**Extract to read:**
▼
Foothold in Normandy

I came out of this little town, then I could hear the shells are just screaming and the stonk came in right away. I was just coming up to where the reinforcements were and when the shells started to come in, I ran past them, I went around the corner of the building and flopped down because I knew that by the scream, they’re going to be right up my keester. And so I just flopped. And I waited, the firing went down and it started again, I kept hugging the wall and then there’s a long space of time, I don’t know how long, 10 minutes, 15 minutes, I don’t know. And I thought, there’s a chance for me to go, going to go. Then I looked down, my leg was off. Holy mackerel. Shrapnel must have hit my leg. I says, “God, my leg is gone.”

My leg from my kneecap down to my foot, there is just a piece of skin about that wide hanging, and my foot was hanging to it. And I tried to break it away from the bone that was sticking out at the end of my stump, I tried to break it away so I could make it to this horse trough so I could get under cover. But I couldn’t because it was slithering in the guts and that, you know, and there was just a little piece like that and I couldn’t break it. And I left my big jackknife in the Bren gun carrier [the Universal Carrier, a British light armored tracked vehicle] and I said, “How am I going to get,” you know, “under cover.”

And anyway, I found a piece of flat rock and I put the bone resting on the flat rock, I remember that, the bone that was sticking out at the end. More shells were coming in and I saw parts of the bodies going past me from the reinforcements, broken entrenching tools, rifles and hanging in the apple trees beside me. And they must have really got it bad and in between the stonks, I was yelling, “Hey, you know, give me a hand.” And nothing happened.

I was there with my leg off for most of the day until two of our fellows came along and I don’t know where they came from. And then I waved to them and then they came over and nobody, didn’t see anybody alive all day long. You know, what happened? There was fear there but you know, no pain though, I wasn’t in pain. And I found out, behind the wall where I was wounded was the regimental aid post, which must have come up during the night. Of course, I wasn’t in the building the night before, I was on the roadway.

Then I came to a tent hospital. It’s a Polish guy beside me. He had two fingers on this hand, pulled the sheets, he had no legs on and his other arm was off and two fingers on this. From that day on, I said there’s always somebody worse off than yourself.
▲
**What is being asked:** Could you quote the Normandy account above word for word, starting at "I was there" and ending at "off than yourself."?

**Records shown:**
▼
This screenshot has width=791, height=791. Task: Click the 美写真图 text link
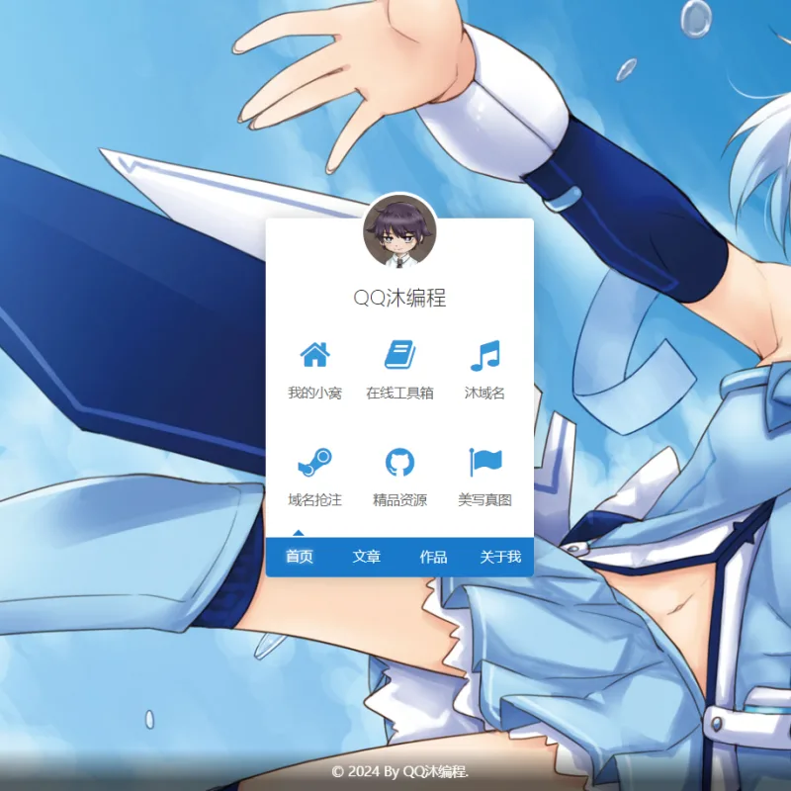point(484,500)

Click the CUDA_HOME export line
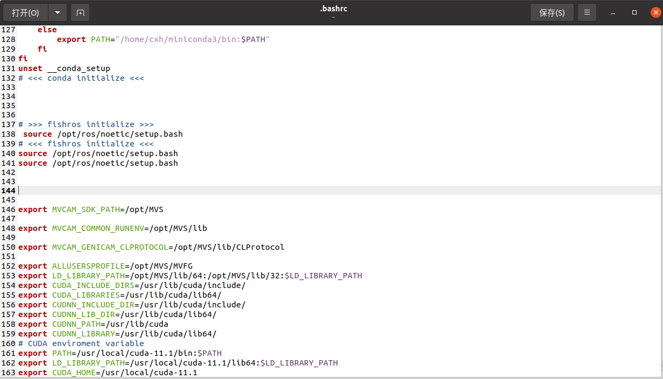click(x=108, y=373)
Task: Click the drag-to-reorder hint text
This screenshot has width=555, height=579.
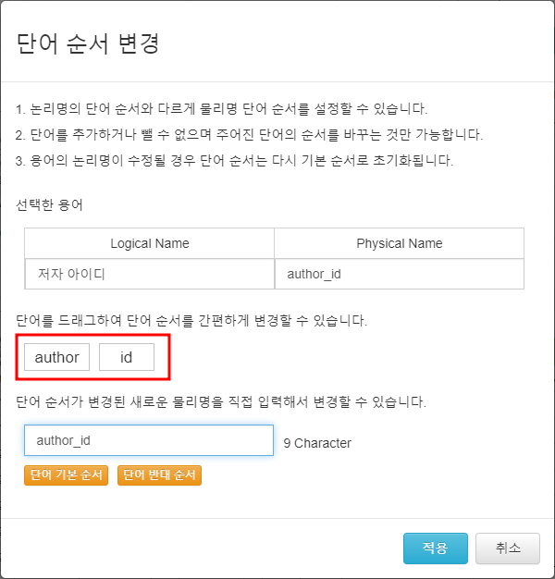Action: pos(192,321)
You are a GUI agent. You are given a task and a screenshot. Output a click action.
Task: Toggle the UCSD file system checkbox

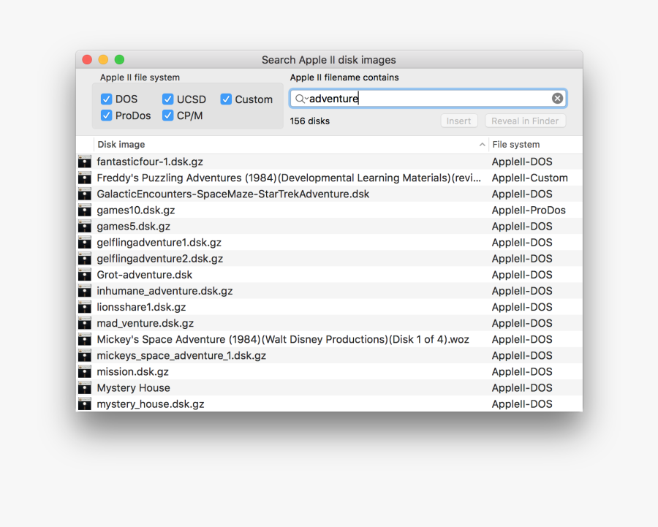point(168,99)
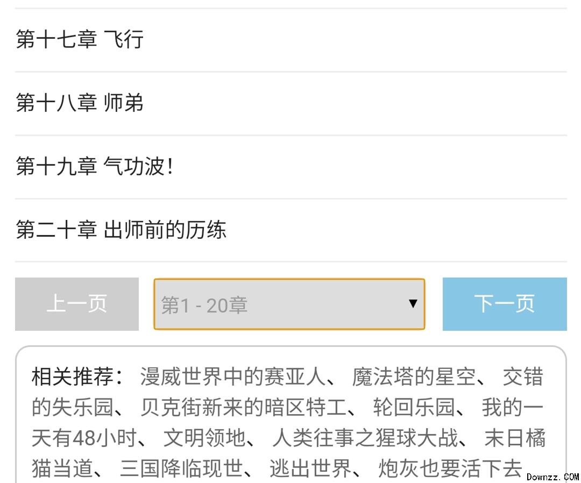Open recommended novel 漫威世界中的赛亚人
Image resolution: width=581 pixels, height=483 pixels.
pyautogui.click(x=232, y=377)
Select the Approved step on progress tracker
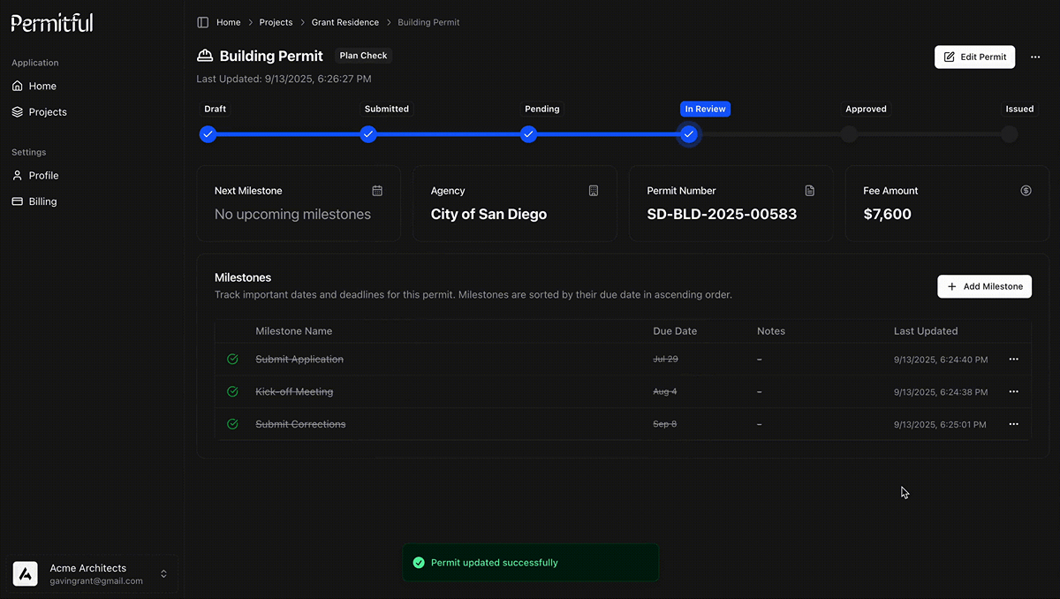The width and height of the screenshot is (1060, 599). [849, 134]
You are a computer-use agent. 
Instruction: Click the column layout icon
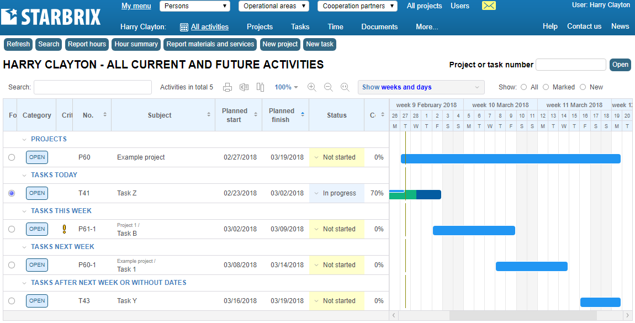(261, 87)
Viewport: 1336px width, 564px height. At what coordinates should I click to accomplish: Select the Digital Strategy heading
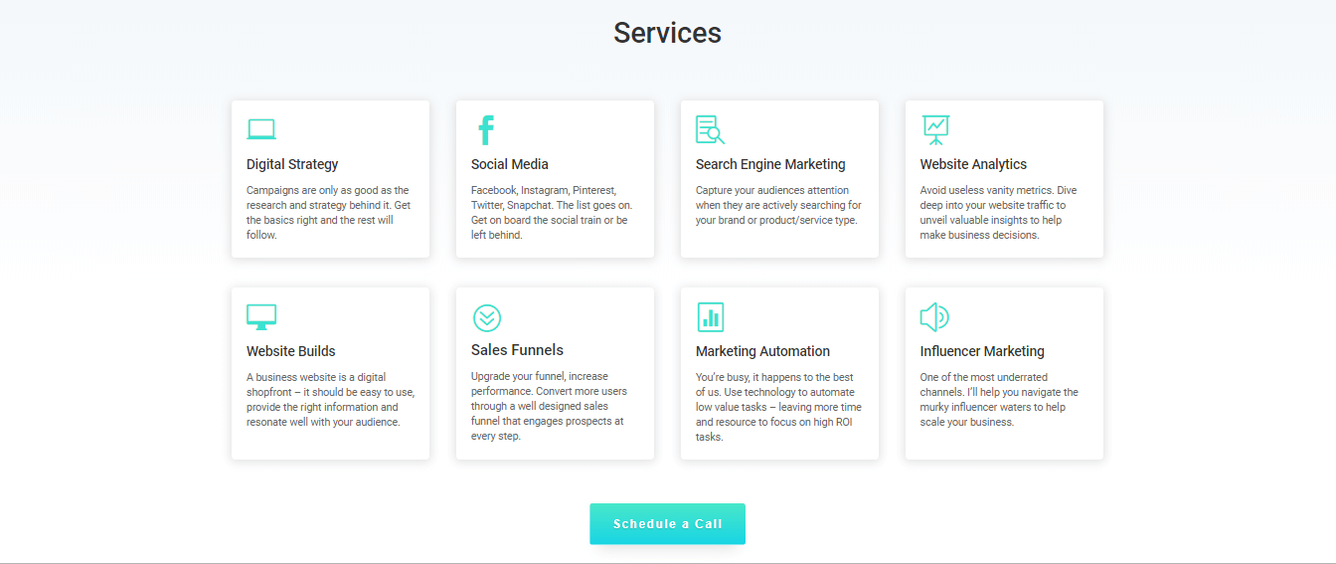[x=292, y=164]
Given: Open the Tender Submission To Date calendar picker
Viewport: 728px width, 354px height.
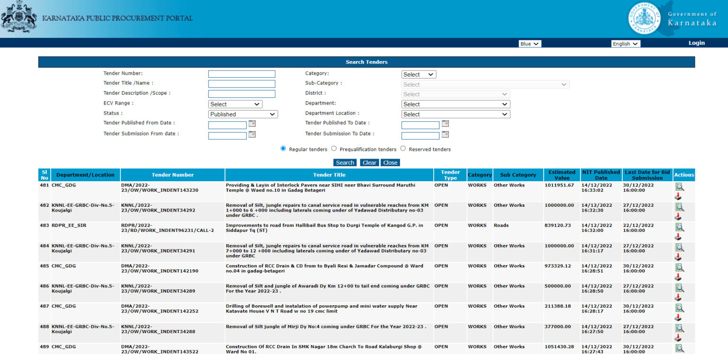Looking at the screenshot, I should point(445,134).
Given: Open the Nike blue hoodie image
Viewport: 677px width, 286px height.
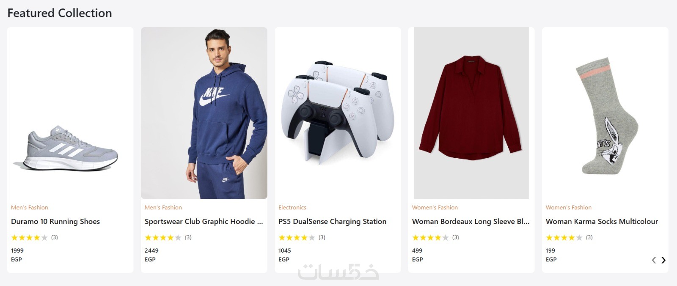Looking at the screenshot, I should pyautogui.click(x=204, y=113).
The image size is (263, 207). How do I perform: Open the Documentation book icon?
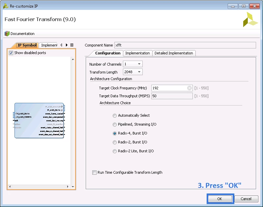tap(7, 34)
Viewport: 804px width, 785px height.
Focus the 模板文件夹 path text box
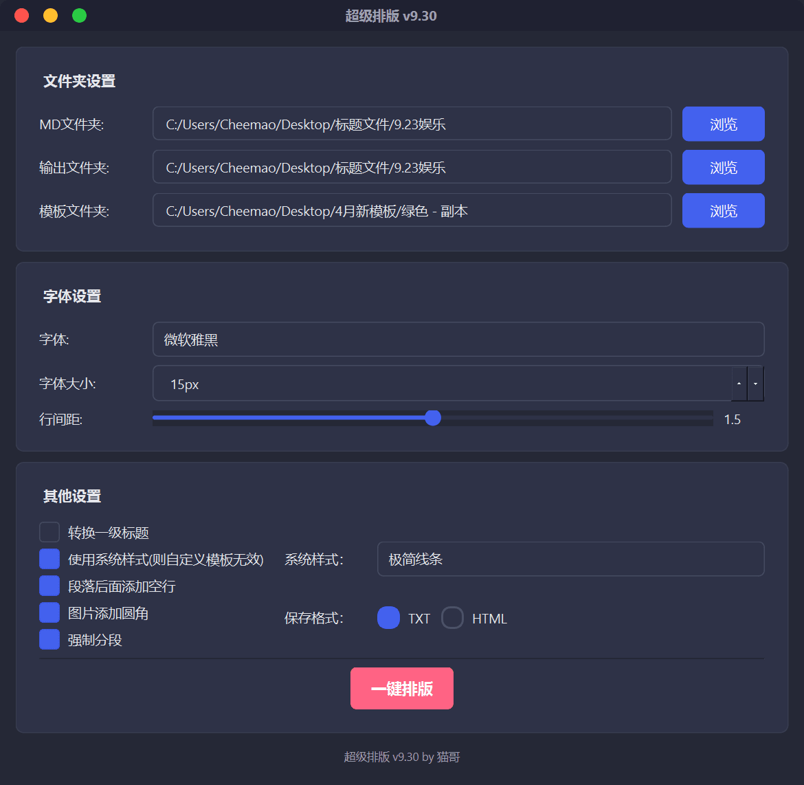pos(412,210)
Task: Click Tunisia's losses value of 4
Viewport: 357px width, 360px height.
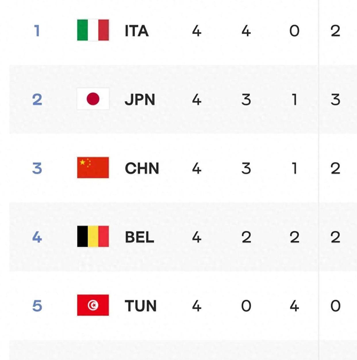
▲
**Exercise result:**
I was there with my leg off for most of the day until two of our fellows came along and I don’t know where they came from. And then I waved to them and then they came over and nobody, didn’t see anybody alive all day long. You know, what happened? There was fear there but you know, no pain though, I wasn’t in pain. And I found out, behind the wall where I was wounded was the regimental aid post, which must have come up during the night. Of course, I wasn’t in the building the night before, I was on the roadway.

Then I came to a tent hospital. It’s a Polish guy beside me. He had two fingers on this hand, pulled the sheets, he had no legs on and his other arm was off and two fingers on this. From that day on, I said there’s always somebody worse off than yourself.